- Description of the task -
Search the listing below for the word "screenshot" and return each line that contains it.

- Entries shown -
-.-.-
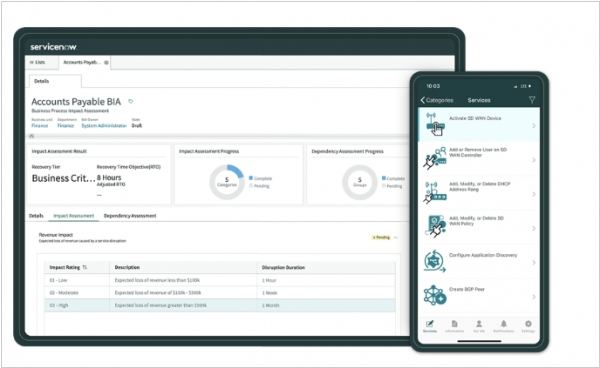Select the 03 - High impact rating row
Image resolution: width=600 pixels, height=368 pixels.
point(220,305)
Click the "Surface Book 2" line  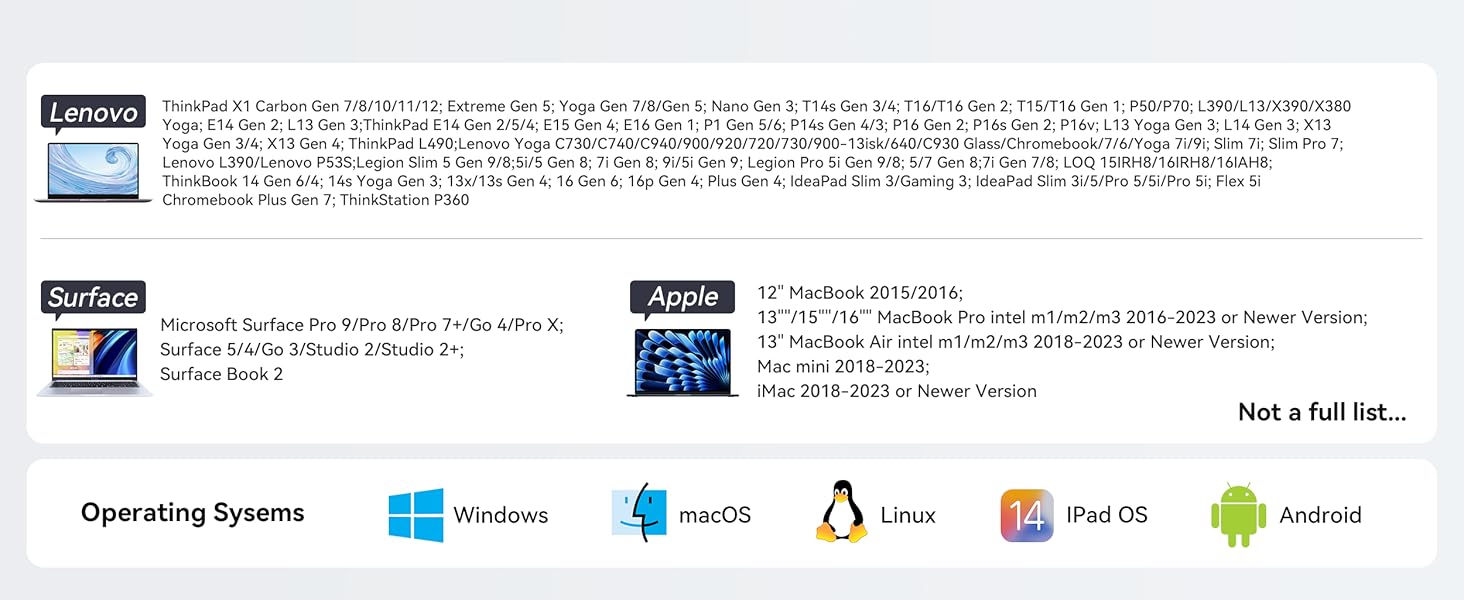[x=221, y=374]
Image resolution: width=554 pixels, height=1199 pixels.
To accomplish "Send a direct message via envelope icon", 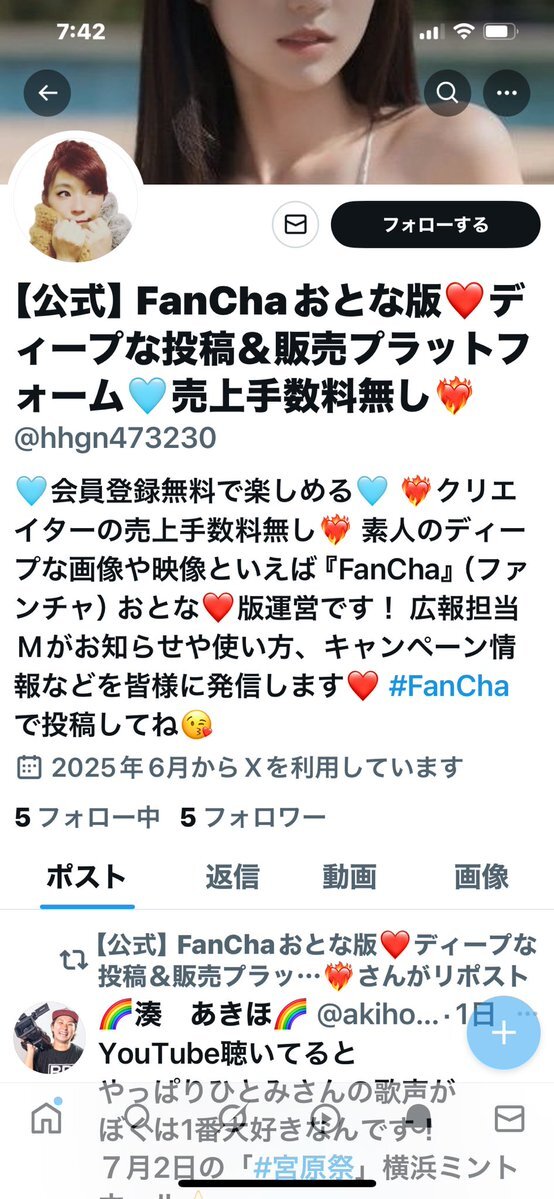I will point(295,225).
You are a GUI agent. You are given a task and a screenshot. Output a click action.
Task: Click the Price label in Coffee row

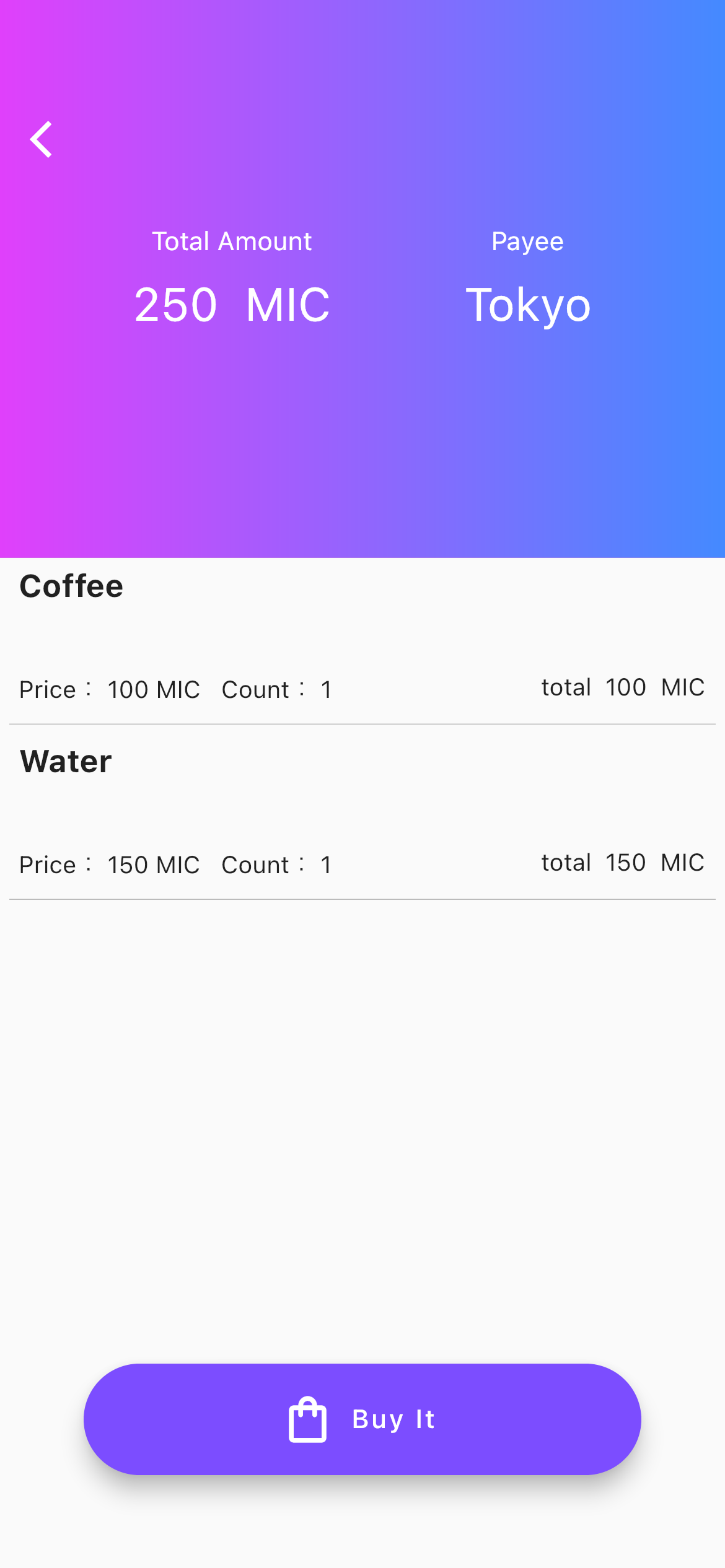pos(48,690)
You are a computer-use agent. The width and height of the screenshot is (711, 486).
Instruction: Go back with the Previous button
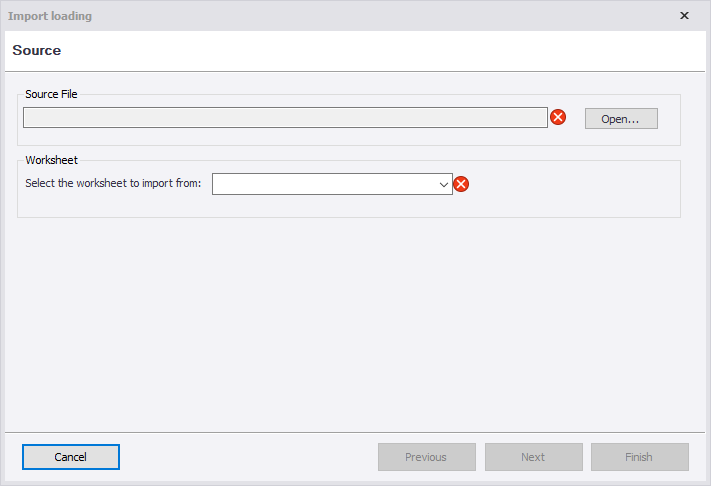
-.-.-
- Task response -
You are a GUI agent. You are given a task and a screenshot. Output a click action.
You are a computer-use agent. The width and height of the screenshot is (711, 486).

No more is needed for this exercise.